Nabi.” (Q.s. an-Nisa’ [04]: 69)
Begitulah cinta mereka kepada Nabi saw. Sampai ada seorang ibu yang
dengan sengaja memberikan anaknya, sebagai wujud cintanya kepada Nabi,
agar anak itu bisa membantu baginda saw. Anak itu tak lain adalah Anas
bin Malik. Anas menuturkan kisah hidupnya, “Ummu Sulaim memegang
tanganku, dan membawaku kepada Rasulullah saw. seraya berkata, ‘Wahai
Rasulullah, ini anakku. Dia anak yang bisa menulis.’ Dia (Anas) berkata,
‘Aku membantu baginda saw. selama 9 tahun. Baginda saw. tidak pernah
mengomentari sedikit pun apa yang aku lakukan. Apakah aku melakukan
keburukan, atau buruk apa yang aku lakukan.” Anas bin Malik tiba di
Madinah, saat berusia 10 tahun. Membantu Nabi saw sejak berusia 11
tahun, dan ketika baginda saw. wafat, Anas berusia 20 tahun.

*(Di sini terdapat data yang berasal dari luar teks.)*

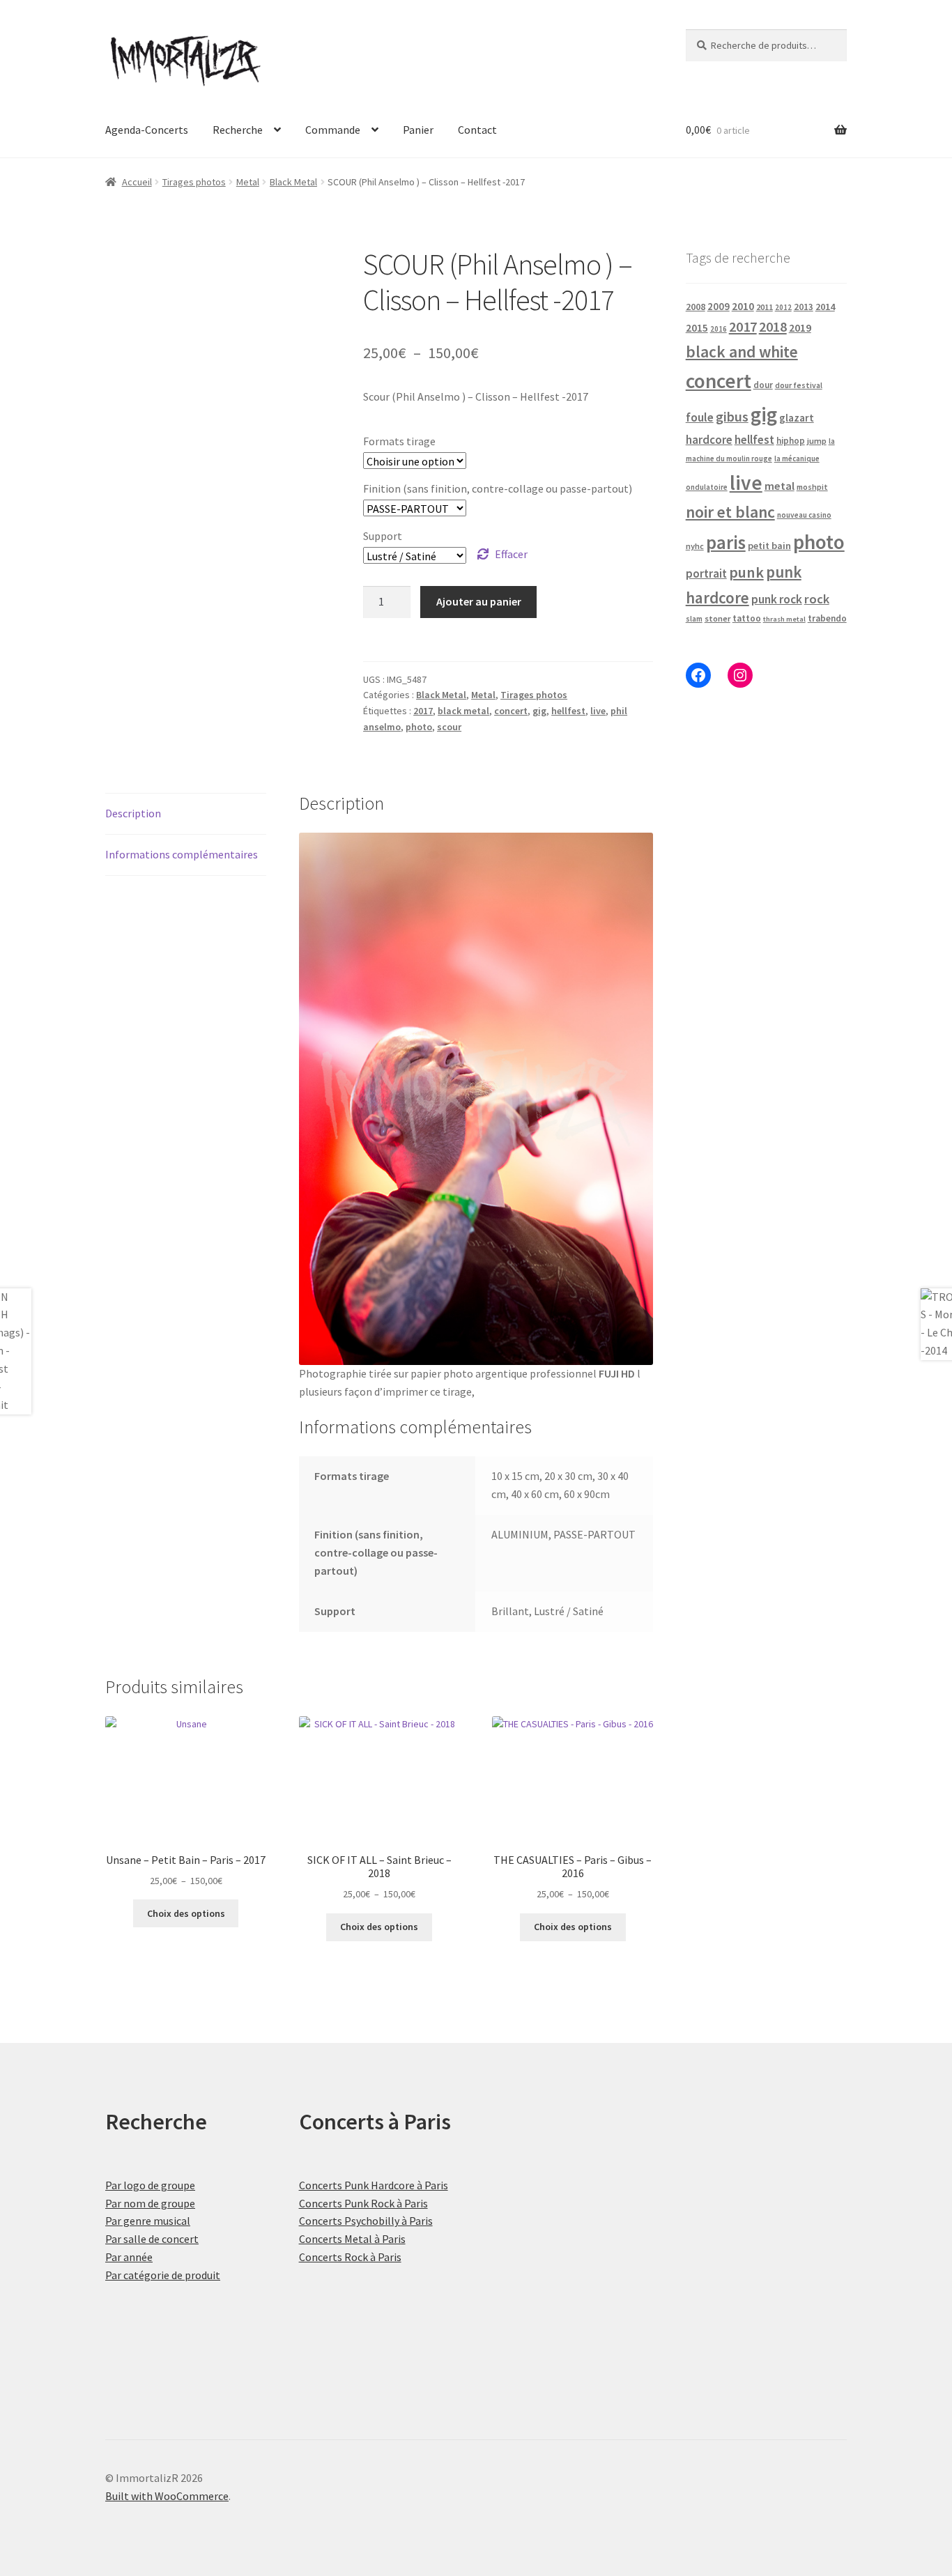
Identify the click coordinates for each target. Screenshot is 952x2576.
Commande (332, 130)
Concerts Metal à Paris (352, 2239)
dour (763, 385)
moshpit (812, 486)
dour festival (798, 385)
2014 (825, 306)
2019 (800, 327)
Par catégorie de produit (162, 2275)
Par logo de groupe (150, 2185)
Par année (129, 2257)
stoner (717, 618)
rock (816, 599)
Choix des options (186, 1913)
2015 (697, 327)
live (598, 710)
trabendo (827, 618)
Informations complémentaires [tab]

Cintalah yang kelak akan mempertemukan seseorang dengan kekasihnya di
akhirat. Anas bin Malik menuturkan sebuah hadits, “Sesungguhnya engkau
akan bersama siapa saja yang engkau cintai.” Dalam penuturannya yang
lain, Anas menyatakan, “Belum pernah aku begitu gembira setelah memeluk
Islam melebihi kegembiraanku karena sabda Nabi saw ini.” Karena itu,
lanjutnya, “Aku mencintai Allah, Rasul-Nya, Abu Bakar dan ‘Umar, dengan
harapan kelak aku bisa bersama-sama mereka, meski aku belum mampu
melakukan perbuatan sebagaimana perbuatan mereka.”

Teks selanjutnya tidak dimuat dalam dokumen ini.